Ética na mesa

Atualizado: 30 de out. de 2020


Se tem um conceito que merece ser colocado em toda mesa de discussão e negociação, esse conceito é a Ética.

Por definição, ética é uma parte da filosofia que estuda os princípios que orientam o comportamento humano. Mas considerações filosóficas à parte, o que chama nossa atenção é que existe uma revolução silenciosa acontecendo e ela vem das bases, do consumidor. A discussão sobre a ética nas empresas é antiga e provavelmente essa palavra faça parte do texto que compõe o lindo quadro que enfeita a sala de espera da maioria das organizações e que descreve a sua missão. O que mudou então? Eu diria que um minúsculo e implacável virus teve a ousadia de aparecer e desafiar o status quo.

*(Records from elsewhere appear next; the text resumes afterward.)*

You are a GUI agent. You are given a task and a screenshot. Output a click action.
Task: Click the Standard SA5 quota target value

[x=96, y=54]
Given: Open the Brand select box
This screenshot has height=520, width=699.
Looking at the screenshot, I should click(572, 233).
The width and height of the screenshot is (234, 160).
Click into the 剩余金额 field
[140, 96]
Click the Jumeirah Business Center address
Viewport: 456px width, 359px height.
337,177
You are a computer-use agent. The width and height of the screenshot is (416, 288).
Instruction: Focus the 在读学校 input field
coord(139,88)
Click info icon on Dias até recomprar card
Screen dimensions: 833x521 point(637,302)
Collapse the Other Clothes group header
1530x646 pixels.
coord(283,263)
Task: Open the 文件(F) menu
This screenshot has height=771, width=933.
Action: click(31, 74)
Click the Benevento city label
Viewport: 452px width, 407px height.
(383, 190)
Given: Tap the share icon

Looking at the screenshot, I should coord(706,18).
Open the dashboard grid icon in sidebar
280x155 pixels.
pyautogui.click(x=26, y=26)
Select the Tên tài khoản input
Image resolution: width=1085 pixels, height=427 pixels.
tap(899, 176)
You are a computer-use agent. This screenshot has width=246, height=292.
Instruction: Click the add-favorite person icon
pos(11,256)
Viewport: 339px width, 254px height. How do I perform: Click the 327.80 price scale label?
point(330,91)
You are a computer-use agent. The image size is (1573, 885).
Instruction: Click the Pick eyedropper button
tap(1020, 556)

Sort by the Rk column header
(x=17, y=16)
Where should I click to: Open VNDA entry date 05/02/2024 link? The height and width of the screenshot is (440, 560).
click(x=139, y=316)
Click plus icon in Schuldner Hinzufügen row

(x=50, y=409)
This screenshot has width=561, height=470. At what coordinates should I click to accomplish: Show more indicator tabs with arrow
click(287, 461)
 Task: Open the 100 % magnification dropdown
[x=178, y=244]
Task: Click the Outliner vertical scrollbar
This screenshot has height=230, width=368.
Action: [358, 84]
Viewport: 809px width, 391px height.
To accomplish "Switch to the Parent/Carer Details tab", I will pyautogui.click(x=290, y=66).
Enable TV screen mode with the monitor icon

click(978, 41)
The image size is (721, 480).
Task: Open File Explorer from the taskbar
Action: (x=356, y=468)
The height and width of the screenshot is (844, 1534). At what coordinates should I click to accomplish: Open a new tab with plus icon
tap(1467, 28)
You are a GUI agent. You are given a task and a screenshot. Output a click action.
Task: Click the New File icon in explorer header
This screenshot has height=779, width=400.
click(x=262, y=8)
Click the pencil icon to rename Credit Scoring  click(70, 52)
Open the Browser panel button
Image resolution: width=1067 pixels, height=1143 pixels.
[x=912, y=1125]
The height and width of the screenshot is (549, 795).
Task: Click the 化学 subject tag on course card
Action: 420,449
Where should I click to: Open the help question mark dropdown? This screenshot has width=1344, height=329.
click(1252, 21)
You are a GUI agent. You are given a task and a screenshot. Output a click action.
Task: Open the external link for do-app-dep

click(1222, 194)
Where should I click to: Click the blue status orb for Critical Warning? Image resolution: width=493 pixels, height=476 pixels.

O Coronavirus precipitou o que já era iminente, a discussão em torno das grandes questões da humanidade: repensar o trabalho, a valorização do ser humano e a sua saúde integral, os enormes desafios ambientais e as relações comerciais. De uma hora para outra, as empresas precisaram tomar decisões que não tinham precedentes para serem consultados e tomar como base. Muitas agiram impulsionadas por seus preceitos éticos, já outras...

Seja como for, elas sabem que serão julgadas por isso – para o bem ou para o mal.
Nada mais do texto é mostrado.